(WHAT TO DO):
In the records below, find the line containing "The image size is (1110, 687)."; copy exactly that line and all lines after it to the end, and nothing else.

(SOURCE DATA):
□ □ □ □ □ □ □

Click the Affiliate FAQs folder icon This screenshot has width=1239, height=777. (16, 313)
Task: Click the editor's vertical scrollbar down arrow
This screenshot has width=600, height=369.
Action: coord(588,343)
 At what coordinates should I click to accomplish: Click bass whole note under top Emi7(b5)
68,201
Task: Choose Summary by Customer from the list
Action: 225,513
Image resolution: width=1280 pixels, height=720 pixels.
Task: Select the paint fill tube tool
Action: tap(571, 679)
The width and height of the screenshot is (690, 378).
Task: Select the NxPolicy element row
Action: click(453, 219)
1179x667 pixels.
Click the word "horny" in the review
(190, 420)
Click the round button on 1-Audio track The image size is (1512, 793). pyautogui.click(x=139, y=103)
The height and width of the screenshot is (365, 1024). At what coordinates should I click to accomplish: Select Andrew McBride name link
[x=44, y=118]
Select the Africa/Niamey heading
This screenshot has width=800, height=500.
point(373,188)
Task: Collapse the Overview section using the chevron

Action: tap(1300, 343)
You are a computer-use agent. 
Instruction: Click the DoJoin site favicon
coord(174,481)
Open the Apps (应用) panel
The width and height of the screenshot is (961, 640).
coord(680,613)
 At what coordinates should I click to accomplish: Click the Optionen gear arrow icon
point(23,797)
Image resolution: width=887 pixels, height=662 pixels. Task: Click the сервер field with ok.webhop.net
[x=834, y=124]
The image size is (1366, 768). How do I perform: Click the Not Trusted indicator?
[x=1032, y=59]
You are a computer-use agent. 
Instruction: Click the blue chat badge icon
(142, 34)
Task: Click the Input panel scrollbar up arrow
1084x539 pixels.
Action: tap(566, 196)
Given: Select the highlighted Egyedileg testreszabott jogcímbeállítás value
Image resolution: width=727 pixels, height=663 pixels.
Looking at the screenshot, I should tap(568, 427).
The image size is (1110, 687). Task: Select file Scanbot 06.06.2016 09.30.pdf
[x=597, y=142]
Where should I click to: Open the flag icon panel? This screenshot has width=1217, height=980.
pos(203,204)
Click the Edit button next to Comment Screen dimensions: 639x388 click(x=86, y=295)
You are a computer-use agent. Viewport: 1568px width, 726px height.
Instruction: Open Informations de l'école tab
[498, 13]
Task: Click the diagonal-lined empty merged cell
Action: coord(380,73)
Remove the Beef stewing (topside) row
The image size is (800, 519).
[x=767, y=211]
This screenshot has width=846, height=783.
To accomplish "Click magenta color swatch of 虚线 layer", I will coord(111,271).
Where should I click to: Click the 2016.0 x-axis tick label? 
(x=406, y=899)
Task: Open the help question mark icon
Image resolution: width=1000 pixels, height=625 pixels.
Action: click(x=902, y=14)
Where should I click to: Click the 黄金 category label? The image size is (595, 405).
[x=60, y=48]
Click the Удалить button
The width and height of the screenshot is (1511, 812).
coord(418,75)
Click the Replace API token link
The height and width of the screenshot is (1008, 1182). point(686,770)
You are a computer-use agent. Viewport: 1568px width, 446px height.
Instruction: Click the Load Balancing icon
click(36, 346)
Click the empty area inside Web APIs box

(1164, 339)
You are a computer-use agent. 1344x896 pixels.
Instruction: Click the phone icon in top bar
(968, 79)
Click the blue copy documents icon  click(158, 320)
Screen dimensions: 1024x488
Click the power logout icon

□ □ □ □ □ □ □

(OUTPUT OF THE TASK):
The image size is (1110, 687). Task: Select file Scanbot 06.06.2016 09.30.pdf
[x=597, y=142]
Where should I click to: Open the flag icon panel? This screenshot has width=1217, height=980.
pos(203,204)
Click the Edit button next to Comment Screen dimensions: 639x388 click(x=86, y=295)
You are a computer-use agent. Viewport: 1568px width, 726px height.
Instruction: Open Informations de l'école tab
[498, 13]
Task: Click the diagonal-lined empty merged cell
Action: coord(380,73)
Remove the Beef stewing (topside) row
The image size is (800, 519).
[x=767, y=211]
This screenshot has width=846, height=783.
To accomplish "Click magenta color swatch of 虚线 layer", I will coord(111,271).
Where should I click to: Click the 2016.0 x-axis tick label? 
(x=406, y=899)
Task: Open the help question mark icon
Image resolution: width=1000 pixels, height=625 pixels.
Action: click(x=902, y=14)
Where should I click to: Click the 黄金 category label? The image size is (595, 405).
[x=60, y=48]
Click the Удалить button
The width and height of the screenshot is (1511, 812).
coord(418,75)
Click the Replace API token link
The height and width of the screenshot is (1008, 1182). point(686,770)
You are a computer-use agent. Viewport: 1568px width, 446px height.
Instruction: Click the Load Balancing icon
click(36, 346)
Click the empty area inside Web APIs box

(1164, 339)
You are a computer-use agent. 1344x896 pixels.
Instruction: Click the phone icon in top bar
(968, 79)
Click the blue copy documents icon  click(158, 320)
Screen dimensions: 1024x488
Click the power logout icon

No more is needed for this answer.